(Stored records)

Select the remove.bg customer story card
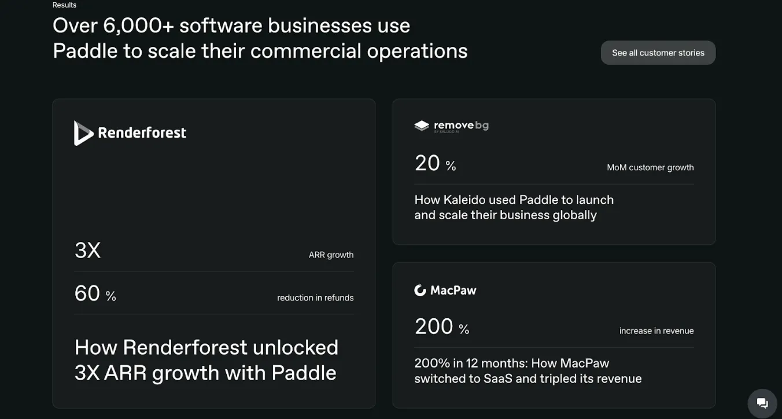The image size is (782, 419). click(554, 171)
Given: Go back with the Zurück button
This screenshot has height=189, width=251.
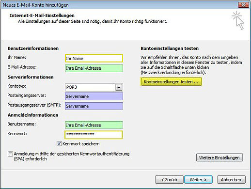Looking at the screenshot, I should (169, 180).
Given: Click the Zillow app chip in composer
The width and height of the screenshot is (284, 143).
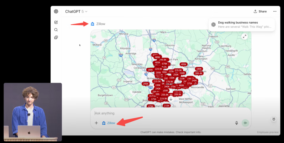Looking at the screenshot, I should pyautogui.click(x=109, y=123).
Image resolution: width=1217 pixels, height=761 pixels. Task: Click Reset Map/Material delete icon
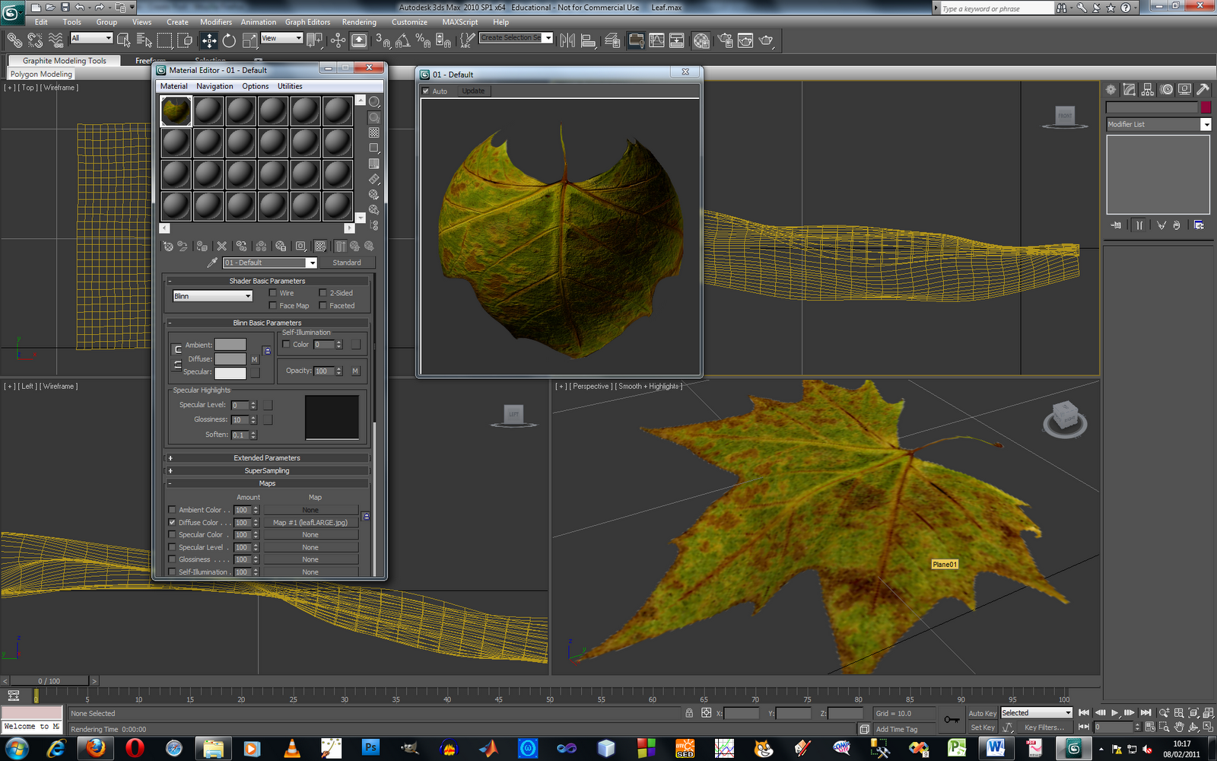pyautogui.click(x=221, y=246)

**To do**
Copy the records word for word, leaving no picture in the copy.

**Exercise answer**
Select the remove.bg customer story card
The image size is (782, 419). click(554, 171)
Given: Go back with the Zurück button
This screenshot has height=189, width=251.
Looking at the screenshot, I should (169, 180).
Given: Click the Zillow app chip in composer
The width and height of the screenshot is (284, 143).
Looking at the screenshot, I should pyautogui.click(x=109, y=123).
Image resolution: width=1217 pixels, height=761 pixels. Task: Click Reset Map/Material delete icon
pyautogui.click(x=221, y=246)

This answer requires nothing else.